Leaders as Relationship Builder
-People are at the center of any organization. For leaders to achieve organizational goals, they
need to understand the people they are leading. To be effective, a leader has to allocate
significant time and effort to build and develop cooperative relationships with key internal and
external stakeholders. Building and maintaining relationships is a critical competence for
effective leaders. This is aimed at not just direct reports. You also need positive relations with
peers, bosses, senior leaders, people at operating levels and relevant others outside the
organization. When there is mutual trust, influence and credibility, organizational work
becomes easier. In short, relationships are critical for leadership success.
This module will focus on the topics of listening, coaching and feedback, delegation and
building effective teams. We also have an interview with an industry expert on building
Leader as Influencer and Collaborator
-Organizations are teams of teams. By definition, a manager gets work done not only through
one’s own resources and efforts, but also through others. In other words, you are required to
work effectively with people outside your team. These are individuals and groups within the
organization and also outside. You have to influence people at different levels and functions,
build collaborative relationships wherever possible, negotiate wisely, handle difficult
conversations and make decisions in the face of uncertainty and complexity. In this complex
arena, formal authority or position power is only a limited resource. You have to influence
without authority, and this will require you to draw on your personal power, resources and
approaches. You have to develop skills and mindsets for the challenges of managing conflict,
handling difficult conversations and carrying out effective negotiations.
This module will deal with the topics of influence, conflict management, handling difficult
conversations, negotiation and decision making.
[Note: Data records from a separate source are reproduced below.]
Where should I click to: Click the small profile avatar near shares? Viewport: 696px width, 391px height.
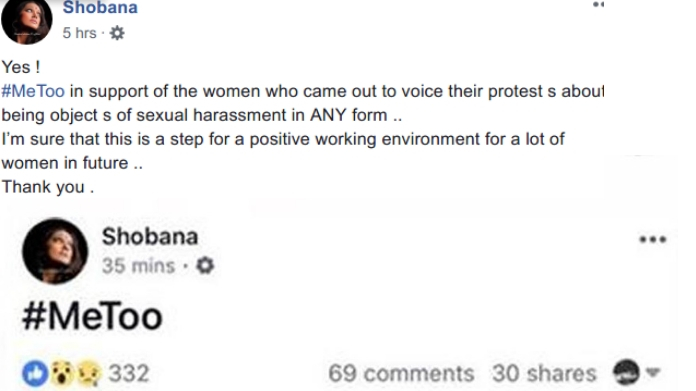(x=626, y=372)
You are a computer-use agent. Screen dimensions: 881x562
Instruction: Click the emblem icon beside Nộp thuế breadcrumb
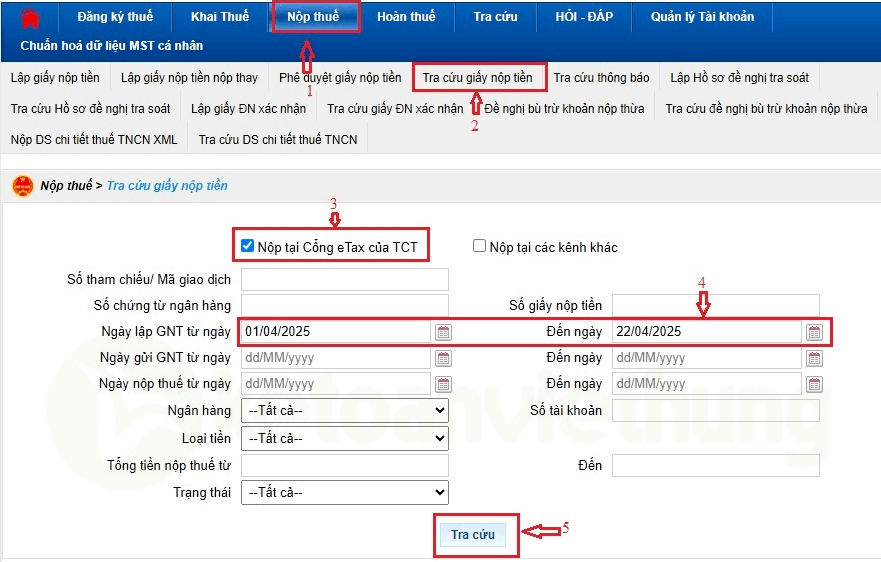pyautogui.click(x=22, y=185)
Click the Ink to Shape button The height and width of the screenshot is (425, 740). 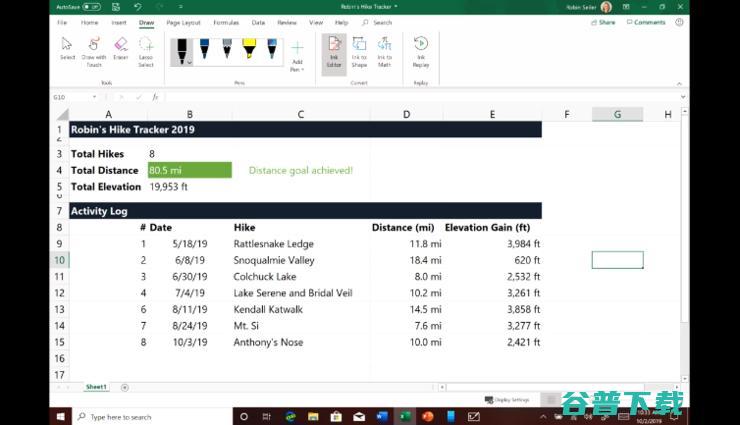[358, 48]
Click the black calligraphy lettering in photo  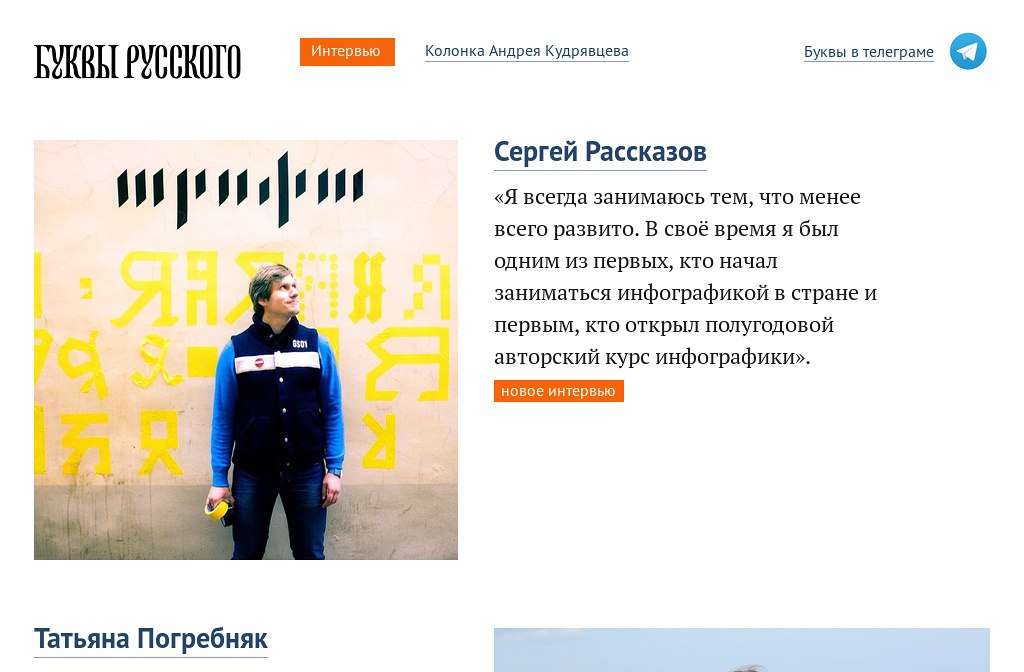pyautogui.click(x=240, y=189)
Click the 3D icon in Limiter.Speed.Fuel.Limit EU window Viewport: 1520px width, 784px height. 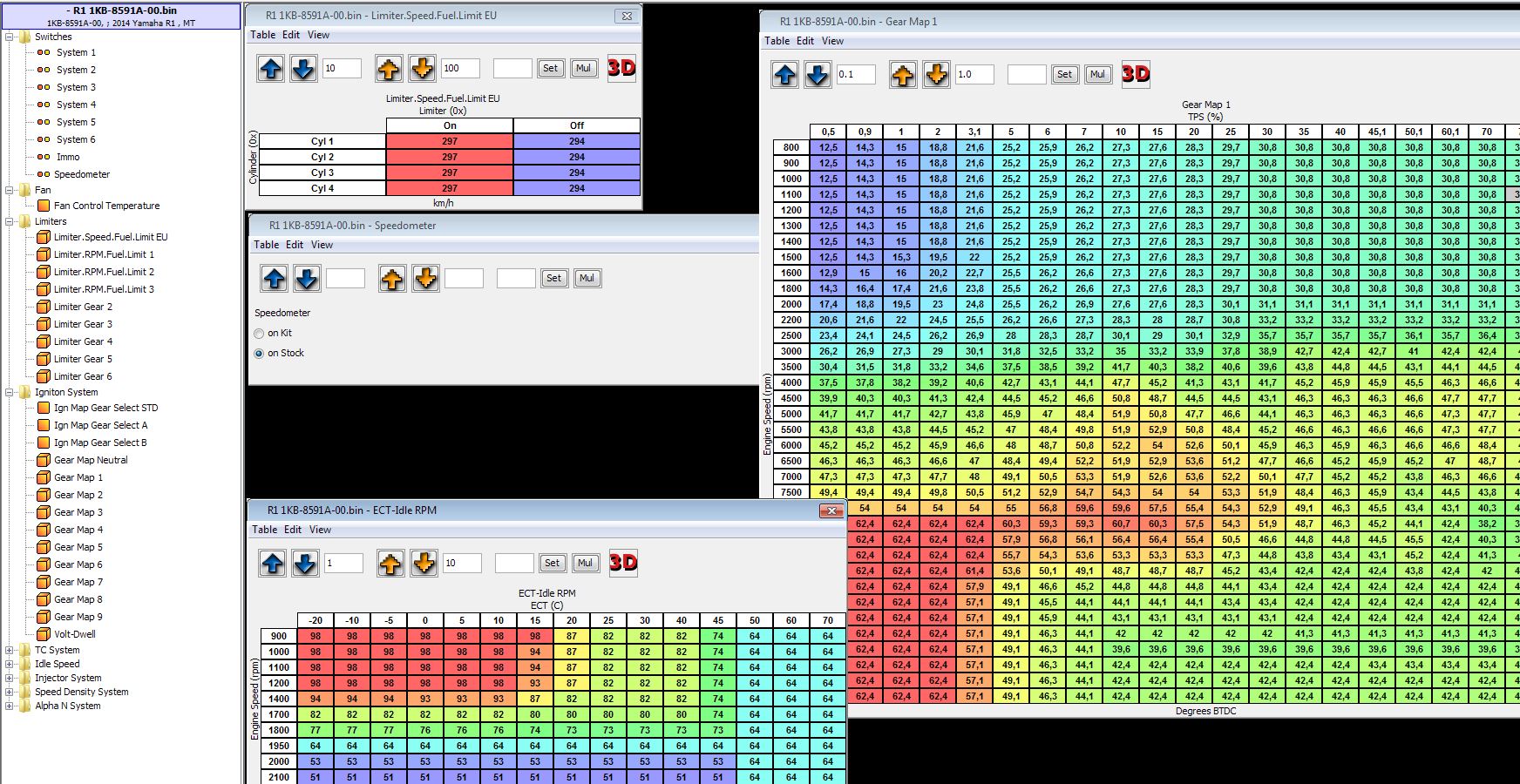coord(621,68)
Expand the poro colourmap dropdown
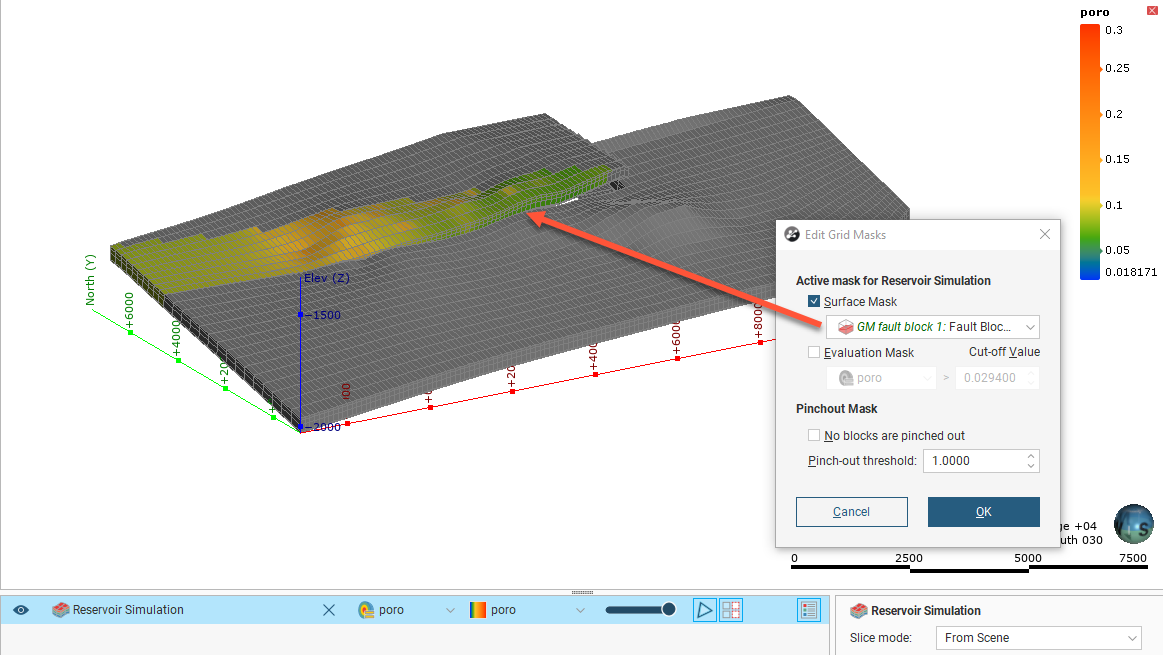Image resolution: width=1163 pixels, height=655 pixels. tap(579, 610)
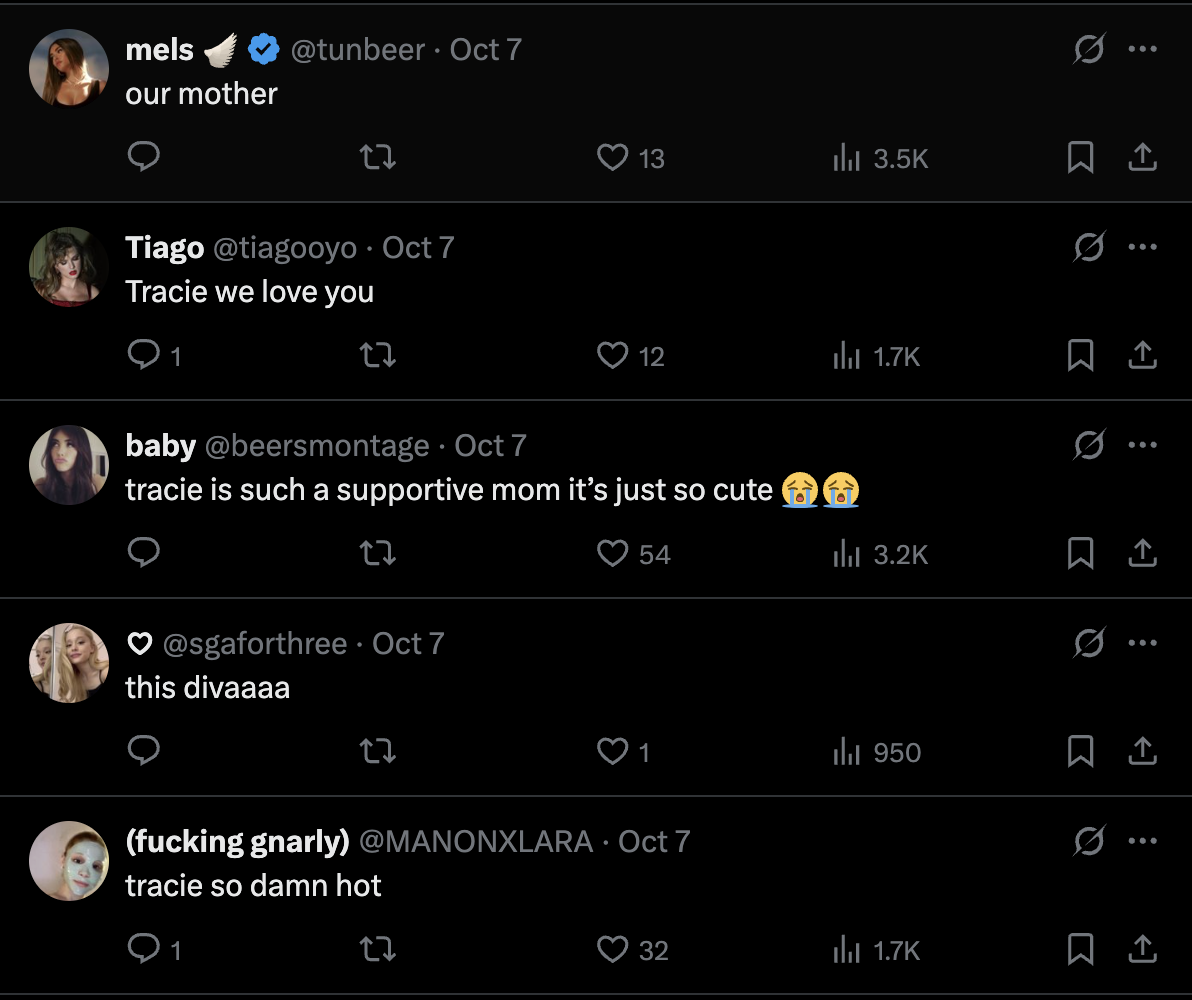Click the Grok icon on Tiago's tweet
1192x1000 pixels.
[1090, 245]
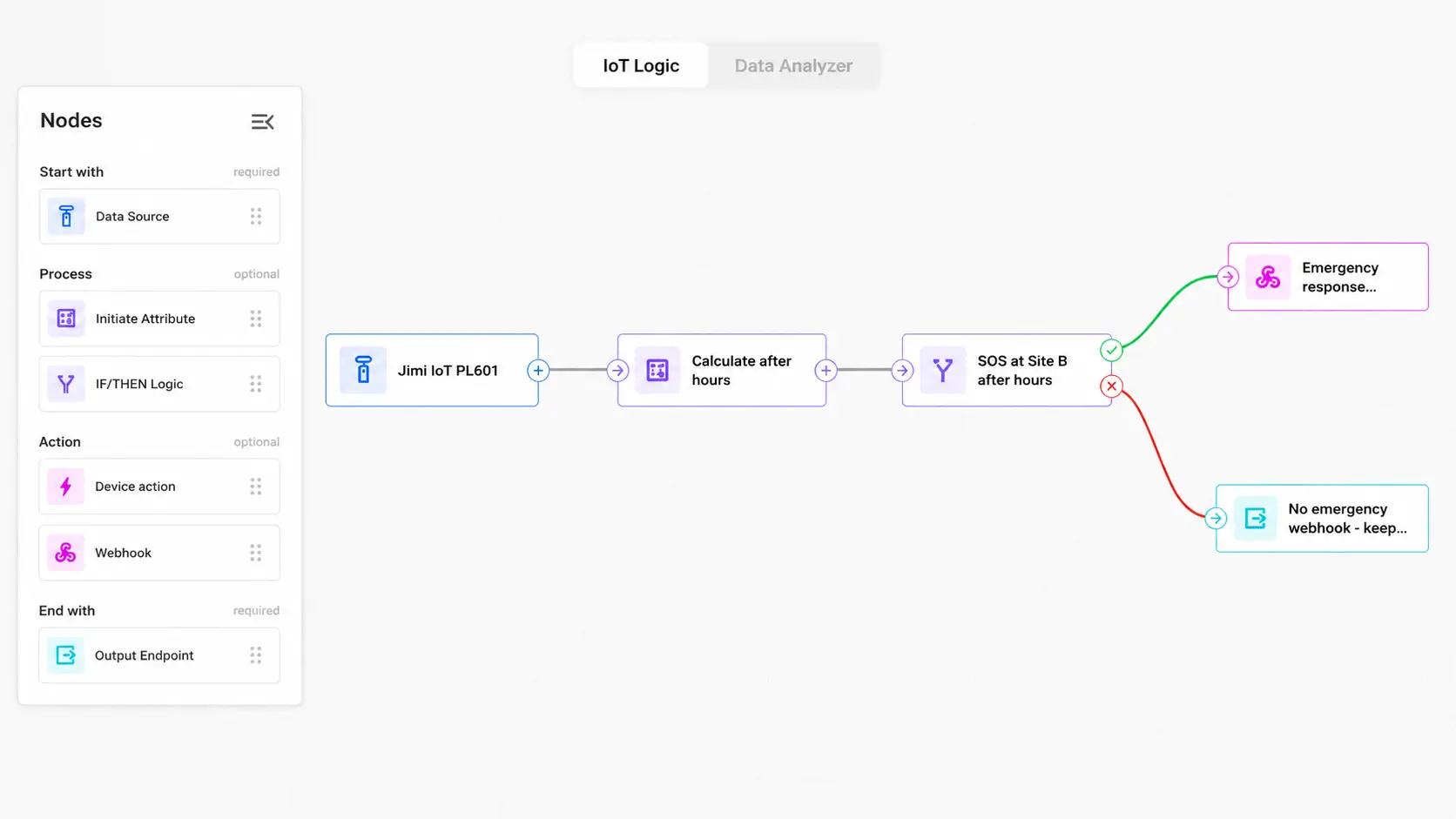Click the Webhook node icon in sidebar
The image size is (1456, 819).
pyautogui.click(x=65, y=553)
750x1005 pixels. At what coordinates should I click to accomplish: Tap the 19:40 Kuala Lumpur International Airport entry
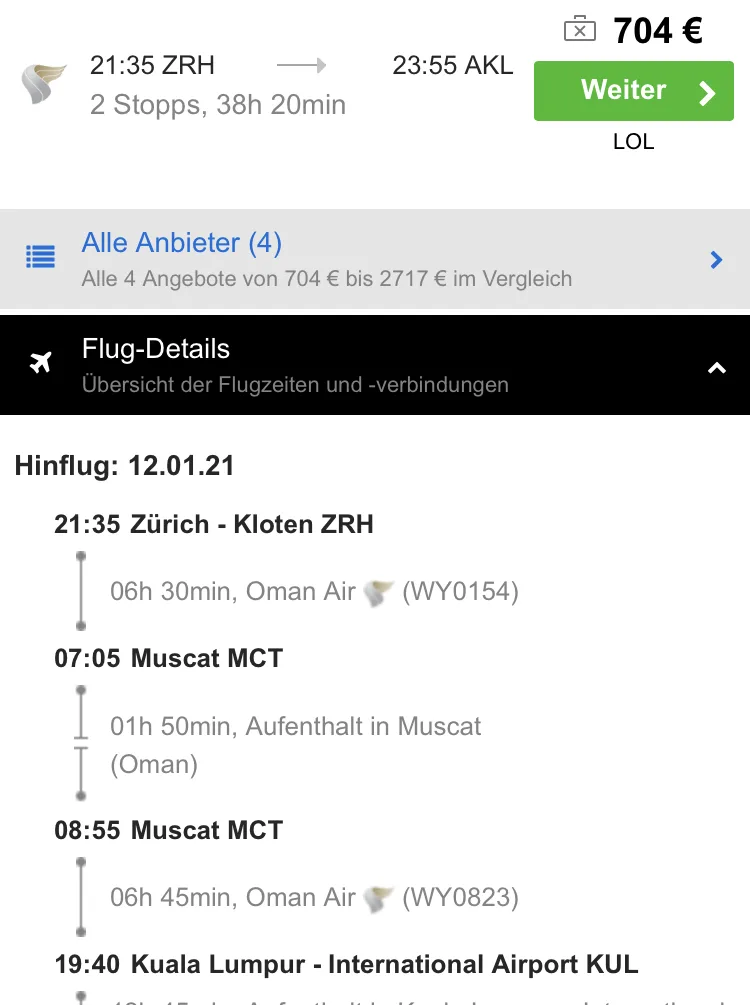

As a part of this module, we have two
interviews – one with a negotiation expert on what it takes to be an effective negotiator, and
the second with an industry expert on the topic of complex decision making.
Leader as Change Agent
-Research and practice show that managers and organisations face huge difficulties in reaching set targets through their change management initiatives. As a frontline leader, you are expected to bring about changes without having the authority to issue orders or give directives.You won’t have all the authority and resources, and yet you would be expected to bring about effective changes in your sphere of functioning. Changes are required to respond to newer opportunities and threats faster than your competitors. You would be expected to be both change agents and bring about effective changes; and at the same time, change recipients and operate within the framework of a larger mandate or organisational direction given to you from higher levels. Not surprisingly, leading change has become a highly critical managerial competence. This module will cover Lewin’s foundational model of change, Kotter’s influential framework of change management, levels of resistance to change and change leadership competencies.